Und jetzt noch in Kürze: Wie konnte das passieren? Ganz einfach. Wir beharren einfach auf unseren Standpunkt. Am besten tun wir das medial breitflächig kund, ohne uns davor mit den Münchensteinern abgesprochen zu haben. Dann verhärten sich die Fronten. Bis man sich für ein gemeinsames Vorgehen entschliesst, hat man bereits vollendete Tatsachen geschaffen, dem Nachbar bleibt also nichts anderes übrig, als dem eigenen Standpunkt zu folgen. Irgendwann ist die Zweischulenlösung die einzig praktikable für den Kanton. Das besiegelt in Kürze wohl auch die BKSD. So wird das aber nicht im nächsten Arleser Jahrhundertbuch stehen.

Das hat übrigens Auswirkungen auf den Schulratswahlkampf (Yes, es gibt wieder einen!). Man kann sich nicht mehr dafür einsetzen, dass die Sek im Dorf bleibt.

Die Birsstadt hat nun ihren standesgemässen Bahnhof! Morgen wird die Verkehrsdrehscheibe Dornach-Arlesheim offiziell eingeweiht. Hey, das ist ein echtes Highlight! Das ist „die perfekte Welle„. Immerhin ist es jetzt schon ein birsstadtliches Vorzeigemodell, bei dem über Gemeinde- und Kantonsgrenzen hinaus effizient zusammengearbeitet wurde. Und da gibt es neue Busverbindungen, zum Beispiel eine zum Bahnhof Münchenstein durch das Industriegebiet im Tal. In den Amtsstuben überlegt man sich bereits, wie man Schnellzüge dazu bringen könnte in der Metropolitanregion Birsstadt anzuhalten. Das unterscheidet nämlich letztlich die grossen von den kleinen Bahnhöfen. Und was wäre so ein Knotenpunkt (mindestens der grösste im Kanton) ohne ICE-Anbindung.

___

▶ Gestellte Aufgabe 1
Aktualisiere in den Datensätzen den Abschnitt, der mit der Zeile beginnt, die „Where should I click to: Enter“ enthält, und mit der Zeile endet, die „Action: (x=898, y=528)“ enthält. Ersetze darin „product tile“ durch „product card“, lass alles andere unverändert und gib nur diese Zeilen aus.

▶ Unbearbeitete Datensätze
___

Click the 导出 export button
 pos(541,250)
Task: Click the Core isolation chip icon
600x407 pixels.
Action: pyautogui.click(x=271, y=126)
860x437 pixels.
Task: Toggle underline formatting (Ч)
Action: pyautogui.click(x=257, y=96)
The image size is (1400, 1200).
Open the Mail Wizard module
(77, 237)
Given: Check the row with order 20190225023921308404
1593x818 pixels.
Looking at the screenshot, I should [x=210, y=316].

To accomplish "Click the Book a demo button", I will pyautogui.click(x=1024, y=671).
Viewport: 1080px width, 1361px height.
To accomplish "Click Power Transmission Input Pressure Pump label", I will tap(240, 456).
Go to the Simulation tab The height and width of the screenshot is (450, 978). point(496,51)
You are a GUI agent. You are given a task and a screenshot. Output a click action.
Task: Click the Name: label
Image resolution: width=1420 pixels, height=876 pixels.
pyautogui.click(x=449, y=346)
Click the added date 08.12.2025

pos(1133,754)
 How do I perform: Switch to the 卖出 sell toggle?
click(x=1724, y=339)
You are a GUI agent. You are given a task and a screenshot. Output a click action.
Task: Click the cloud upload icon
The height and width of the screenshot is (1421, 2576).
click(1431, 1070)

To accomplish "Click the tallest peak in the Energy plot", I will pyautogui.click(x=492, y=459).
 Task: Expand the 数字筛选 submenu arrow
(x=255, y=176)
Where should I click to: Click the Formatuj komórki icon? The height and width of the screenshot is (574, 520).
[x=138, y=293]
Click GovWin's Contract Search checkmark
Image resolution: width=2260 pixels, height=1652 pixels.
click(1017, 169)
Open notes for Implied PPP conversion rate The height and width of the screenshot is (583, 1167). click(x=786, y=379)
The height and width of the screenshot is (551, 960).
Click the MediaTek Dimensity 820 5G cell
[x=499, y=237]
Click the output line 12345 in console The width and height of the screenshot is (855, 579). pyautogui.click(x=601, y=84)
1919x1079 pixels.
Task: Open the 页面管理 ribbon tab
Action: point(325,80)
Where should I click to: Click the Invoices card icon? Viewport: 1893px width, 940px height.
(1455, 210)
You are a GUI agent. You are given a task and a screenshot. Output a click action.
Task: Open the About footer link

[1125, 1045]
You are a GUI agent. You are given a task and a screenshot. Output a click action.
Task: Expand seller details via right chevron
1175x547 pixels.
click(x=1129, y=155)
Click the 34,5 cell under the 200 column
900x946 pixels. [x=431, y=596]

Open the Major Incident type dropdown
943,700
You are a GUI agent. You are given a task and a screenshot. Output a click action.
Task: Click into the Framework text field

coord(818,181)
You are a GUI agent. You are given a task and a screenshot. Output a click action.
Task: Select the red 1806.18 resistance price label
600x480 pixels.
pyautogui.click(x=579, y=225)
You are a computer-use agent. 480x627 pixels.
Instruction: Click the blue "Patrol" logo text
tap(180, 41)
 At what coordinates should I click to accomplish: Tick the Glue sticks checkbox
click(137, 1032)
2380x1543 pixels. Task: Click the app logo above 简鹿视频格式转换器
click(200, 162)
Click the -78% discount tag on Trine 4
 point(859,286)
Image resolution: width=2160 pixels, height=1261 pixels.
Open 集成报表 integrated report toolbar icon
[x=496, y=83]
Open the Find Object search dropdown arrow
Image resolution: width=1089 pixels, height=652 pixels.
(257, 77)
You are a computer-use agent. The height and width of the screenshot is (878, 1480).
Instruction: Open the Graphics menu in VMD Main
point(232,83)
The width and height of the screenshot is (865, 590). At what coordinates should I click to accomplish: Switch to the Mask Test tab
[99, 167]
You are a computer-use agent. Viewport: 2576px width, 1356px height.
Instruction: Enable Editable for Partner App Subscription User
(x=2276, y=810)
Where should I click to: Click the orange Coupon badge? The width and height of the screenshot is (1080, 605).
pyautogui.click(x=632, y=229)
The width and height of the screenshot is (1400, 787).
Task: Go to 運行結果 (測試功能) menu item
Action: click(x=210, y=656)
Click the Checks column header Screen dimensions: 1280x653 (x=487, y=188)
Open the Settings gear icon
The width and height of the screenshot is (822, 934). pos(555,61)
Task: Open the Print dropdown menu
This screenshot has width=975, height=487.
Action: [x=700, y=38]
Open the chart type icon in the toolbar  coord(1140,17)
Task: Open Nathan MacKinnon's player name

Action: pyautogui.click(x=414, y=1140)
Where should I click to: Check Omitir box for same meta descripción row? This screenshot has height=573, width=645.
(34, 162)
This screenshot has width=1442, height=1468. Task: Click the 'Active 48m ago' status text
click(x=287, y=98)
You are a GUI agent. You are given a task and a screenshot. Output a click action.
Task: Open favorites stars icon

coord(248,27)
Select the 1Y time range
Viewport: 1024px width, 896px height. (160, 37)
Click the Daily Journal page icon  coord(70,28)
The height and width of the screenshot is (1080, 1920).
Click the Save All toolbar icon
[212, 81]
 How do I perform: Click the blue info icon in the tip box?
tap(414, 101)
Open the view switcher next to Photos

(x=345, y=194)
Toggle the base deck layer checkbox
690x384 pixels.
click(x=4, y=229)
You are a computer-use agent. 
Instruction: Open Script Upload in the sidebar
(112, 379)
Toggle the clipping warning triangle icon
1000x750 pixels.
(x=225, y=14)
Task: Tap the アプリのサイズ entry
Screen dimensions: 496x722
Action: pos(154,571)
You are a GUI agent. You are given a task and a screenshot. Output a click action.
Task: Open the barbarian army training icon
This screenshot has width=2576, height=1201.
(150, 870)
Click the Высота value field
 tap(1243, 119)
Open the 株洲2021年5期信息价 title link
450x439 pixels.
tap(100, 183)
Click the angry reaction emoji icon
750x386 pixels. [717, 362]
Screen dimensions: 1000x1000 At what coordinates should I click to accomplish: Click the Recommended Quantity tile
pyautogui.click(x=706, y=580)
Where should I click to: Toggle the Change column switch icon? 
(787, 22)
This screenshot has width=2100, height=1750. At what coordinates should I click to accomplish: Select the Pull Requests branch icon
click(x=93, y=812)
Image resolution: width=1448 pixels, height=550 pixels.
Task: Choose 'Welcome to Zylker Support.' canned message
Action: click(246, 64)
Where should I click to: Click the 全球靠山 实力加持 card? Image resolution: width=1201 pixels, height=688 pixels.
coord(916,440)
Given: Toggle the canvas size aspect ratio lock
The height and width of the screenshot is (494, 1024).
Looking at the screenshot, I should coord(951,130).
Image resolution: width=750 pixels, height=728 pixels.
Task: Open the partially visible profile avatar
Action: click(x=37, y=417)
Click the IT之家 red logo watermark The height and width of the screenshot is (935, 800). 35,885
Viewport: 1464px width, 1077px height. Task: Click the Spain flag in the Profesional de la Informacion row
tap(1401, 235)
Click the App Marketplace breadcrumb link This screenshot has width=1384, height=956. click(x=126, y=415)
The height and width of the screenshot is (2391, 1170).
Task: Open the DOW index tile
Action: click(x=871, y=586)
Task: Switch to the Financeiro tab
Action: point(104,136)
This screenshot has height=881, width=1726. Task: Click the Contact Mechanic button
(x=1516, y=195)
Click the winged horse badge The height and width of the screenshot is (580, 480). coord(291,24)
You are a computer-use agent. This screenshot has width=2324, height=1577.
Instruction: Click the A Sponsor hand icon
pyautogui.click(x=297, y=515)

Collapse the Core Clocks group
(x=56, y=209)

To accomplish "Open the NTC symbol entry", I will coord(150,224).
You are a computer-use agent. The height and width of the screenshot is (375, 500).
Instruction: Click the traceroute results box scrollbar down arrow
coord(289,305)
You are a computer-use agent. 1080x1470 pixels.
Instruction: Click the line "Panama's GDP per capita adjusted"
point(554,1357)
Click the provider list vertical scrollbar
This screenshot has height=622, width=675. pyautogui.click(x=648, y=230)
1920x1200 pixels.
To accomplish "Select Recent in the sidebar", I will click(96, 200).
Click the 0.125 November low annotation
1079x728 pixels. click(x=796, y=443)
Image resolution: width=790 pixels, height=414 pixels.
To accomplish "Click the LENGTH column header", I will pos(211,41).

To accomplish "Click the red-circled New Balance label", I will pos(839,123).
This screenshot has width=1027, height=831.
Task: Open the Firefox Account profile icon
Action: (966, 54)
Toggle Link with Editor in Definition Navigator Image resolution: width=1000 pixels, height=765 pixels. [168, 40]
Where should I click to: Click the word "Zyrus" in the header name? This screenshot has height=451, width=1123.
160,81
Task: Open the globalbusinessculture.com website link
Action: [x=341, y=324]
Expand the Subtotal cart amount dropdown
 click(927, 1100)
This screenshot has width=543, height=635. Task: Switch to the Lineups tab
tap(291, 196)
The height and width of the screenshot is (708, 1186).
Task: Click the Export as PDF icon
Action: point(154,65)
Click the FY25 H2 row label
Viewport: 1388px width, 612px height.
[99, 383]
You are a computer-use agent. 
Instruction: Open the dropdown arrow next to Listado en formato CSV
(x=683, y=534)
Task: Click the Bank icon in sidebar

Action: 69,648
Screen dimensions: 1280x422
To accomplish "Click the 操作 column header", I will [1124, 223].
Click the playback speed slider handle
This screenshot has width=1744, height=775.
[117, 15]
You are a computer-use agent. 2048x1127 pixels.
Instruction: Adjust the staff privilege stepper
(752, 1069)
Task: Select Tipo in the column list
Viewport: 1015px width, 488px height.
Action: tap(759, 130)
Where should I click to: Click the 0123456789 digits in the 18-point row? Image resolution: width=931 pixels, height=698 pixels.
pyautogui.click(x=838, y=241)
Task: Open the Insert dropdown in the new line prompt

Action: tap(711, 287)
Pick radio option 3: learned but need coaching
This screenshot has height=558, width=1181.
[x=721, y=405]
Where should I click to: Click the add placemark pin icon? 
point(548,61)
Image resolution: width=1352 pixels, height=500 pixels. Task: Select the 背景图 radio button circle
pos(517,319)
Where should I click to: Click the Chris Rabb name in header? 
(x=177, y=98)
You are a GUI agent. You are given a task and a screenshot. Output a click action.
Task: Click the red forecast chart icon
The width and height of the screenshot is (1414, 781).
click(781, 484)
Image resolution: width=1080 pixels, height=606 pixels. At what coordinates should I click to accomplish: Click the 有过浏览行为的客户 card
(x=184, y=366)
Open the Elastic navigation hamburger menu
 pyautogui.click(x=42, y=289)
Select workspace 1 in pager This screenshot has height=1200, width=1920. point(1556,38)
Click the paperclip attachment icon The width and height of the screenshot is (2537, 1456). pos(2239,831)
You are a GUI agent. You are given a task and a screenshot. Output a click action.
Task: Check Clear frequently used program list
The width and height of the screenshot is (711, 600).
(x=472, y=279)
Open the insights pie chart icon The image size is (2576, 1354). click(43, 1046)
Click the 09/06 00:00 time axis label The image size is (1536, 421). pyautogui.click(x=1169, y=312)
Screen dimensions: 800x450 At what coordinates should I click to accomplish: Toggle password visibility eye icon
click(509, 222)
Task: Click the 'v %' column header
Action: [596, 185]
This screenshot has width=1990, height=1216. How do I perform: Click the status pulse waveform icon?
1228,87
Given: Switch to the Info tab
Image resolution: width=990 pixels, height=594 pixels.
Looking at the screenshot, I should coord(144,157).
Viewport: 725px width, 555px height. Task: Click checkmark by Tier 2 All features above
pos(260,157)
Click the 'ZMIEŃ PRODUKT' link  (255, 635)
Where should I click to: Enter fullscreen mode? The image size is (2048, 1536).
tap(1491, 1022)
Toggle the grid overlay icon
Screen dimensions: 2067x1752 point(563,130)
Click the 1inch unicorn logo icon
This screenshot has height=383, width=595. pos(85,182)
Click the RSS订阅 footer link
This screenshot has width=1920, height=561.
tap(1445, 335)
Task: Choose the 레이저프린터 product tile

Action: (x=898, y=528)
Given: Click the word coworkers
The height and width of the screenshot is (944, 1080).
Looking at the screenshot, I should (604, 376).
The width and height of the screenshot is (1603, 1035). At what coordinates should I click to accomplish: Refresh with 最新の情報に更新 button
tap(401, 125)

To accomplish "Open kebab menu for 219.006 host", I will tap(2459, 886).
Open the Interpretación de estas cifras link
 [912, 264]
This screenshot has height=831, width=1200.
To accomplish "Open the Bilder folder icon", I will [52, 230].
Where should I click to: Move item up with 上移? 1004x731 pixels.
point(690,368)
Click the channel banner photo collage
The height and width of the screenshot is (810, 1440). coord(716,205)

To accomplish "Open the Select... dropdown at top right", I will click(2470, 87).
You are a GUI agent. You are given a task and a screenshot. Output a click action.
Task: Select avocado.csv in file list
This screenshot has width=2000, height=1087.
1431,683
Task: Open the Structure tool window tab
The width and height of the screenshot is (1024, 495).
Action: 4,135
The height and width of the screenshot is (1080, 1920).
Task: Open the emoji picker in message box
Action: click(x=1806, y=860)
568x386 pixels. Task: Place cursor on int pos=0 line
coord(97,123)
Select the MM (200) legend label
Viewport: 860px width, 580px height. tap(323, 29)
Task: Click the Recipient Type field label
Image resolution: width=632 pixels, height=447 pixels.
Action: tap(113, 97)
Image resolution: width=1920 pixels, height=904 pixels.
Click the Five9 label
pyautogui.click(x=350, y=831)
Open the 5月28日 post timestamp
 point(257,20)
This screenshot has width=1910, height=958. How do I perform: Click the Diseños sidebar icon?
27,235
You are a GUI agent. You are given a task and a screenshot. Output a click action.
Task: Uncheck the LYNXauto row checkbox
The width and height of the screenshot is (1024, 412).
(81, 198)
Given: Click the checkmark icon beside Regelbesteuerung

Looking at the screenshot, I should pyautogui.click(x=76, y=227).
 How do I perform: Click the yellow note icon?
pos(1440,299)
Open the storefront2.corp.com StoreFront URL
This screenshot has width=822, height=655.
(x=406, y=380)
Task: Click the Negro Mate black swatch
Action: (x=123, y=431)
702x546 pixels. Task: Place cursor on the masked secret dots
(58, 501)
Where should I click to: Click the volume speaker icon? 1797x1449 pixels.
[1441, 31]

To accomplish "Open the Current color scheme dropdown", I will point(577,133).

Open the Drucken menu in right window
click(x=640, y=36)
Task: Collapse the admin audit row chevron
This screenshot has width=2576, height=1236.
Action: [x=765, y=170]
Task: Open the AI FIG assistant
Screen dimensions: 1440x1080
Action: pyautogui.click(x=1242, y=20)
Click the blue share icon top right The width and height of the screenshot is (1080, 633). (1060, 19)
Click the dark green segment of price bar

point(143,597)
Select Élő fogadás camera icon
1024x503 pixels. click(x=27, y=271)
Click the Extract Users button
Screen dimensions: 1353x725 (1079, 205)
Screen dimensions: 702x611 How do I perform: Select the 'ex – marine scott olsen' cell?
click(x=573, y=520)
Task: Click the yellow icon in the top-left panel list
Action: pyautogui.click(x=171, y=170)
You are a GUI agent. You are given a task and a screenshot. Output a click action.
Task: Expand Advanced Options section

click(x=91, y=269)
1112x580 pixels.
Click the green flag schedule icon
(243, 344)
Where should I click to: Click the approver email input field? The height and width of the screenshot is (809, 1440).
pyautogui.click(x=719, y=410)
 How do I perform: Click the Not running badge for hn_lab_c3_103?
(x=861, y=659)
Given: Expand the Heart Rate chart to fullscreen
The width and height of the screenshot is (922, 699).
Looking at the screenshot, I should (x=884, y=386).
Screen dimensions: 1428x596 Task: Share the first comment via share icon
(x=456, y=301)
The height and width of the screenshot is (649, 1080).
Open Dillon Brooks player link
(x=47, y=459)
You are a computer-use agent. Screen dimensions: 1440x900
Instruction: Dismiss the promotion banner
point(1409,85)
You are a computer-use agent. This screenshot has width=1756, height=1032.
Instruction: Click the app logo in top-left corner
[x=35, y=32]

___

▶ Gestellte Aufgabe 2
Welche Verkehrsdrehscheibe wird laut dem Textauszug morgen offiziell eingeweiht?

▶ Vollständige Antwort 1
Where should I click to: Enter fullscreen mode? The image size is (2048, 1536).
tap(1491, 1022)
Toggle the grid overlay icon
Screen dimensions: 2067x1752 point(563,130)
Click the 1inch unicorn logo icon
This screenshot has height=383, width=595. pos(85,182)
Click the RSS订阅 footer link
This screenshot has width=1920, height=561.
tap(1445, 335)
Task: Choose the 레이저프린터 product card

Action: (x=898, y=528)

▶ Vollständige Antwort 2
Die Verkehrsdrehscheibe Dornach-Arlesheim wird morgen offiziell eingeweiht.